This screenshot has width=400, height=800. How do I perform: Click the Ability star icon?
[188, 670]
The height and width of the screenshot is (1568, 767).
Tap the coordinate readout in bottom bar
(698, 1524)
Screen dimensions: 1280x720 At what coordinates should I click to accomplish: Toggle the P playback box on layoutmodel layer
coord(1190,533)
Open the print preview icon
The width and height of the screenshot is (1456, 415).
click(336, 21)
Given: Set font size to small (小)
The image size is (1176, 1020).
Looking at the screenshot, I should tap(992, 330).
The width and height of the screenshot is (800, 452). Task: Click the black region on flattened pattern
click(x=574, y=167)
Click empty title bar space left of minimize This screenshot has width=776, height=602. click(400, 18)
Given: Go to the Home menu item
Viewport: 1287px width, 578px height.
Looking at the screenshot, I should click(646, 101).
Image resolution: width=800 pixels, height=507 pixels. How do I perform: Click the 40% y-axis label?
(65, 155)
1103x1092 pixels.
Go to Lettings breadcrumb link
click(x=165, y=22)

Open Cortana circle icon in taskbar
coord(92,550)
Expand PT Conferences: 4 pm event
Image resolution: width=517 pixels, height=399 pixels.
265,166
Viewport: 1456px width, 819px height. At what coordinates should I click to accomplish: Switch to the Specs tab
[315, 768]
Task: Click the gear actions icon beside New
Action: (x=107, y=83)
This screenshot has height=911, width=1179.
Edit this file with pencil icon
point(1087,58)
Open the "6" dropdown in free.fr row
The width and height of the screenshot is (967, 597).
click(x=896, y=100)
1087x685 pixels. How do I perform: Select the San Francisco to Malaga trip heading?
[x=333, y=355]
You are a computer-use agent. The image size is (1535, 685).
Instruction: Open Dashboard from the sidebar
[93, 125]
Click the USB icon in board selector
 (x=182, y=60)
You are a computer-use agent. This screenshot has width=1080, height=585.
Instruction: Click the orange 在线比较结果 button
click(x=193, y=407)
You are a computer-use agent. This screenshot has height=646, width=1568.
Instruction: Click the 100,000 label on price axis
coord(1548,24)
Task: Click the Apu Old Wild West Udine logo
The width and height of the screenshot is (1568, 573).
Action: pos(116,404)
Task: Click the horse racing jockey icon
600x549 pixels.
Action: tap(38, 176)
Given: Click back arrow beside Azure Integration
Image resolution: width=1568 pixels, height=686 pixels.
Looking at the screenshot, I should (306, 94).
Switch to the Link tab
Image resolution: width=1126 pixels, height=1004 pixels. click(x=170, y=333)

### Problem description
Wherever the string "agent" appears in a line of the records, copy that line.

### Reply to the task
You are a computer-use agent. The image size is (1535, 685).
You are a computer-use agent. This screenshot has width=1080, height=585.
You are a computer-use agent. This screenshot has height=646, width=1568.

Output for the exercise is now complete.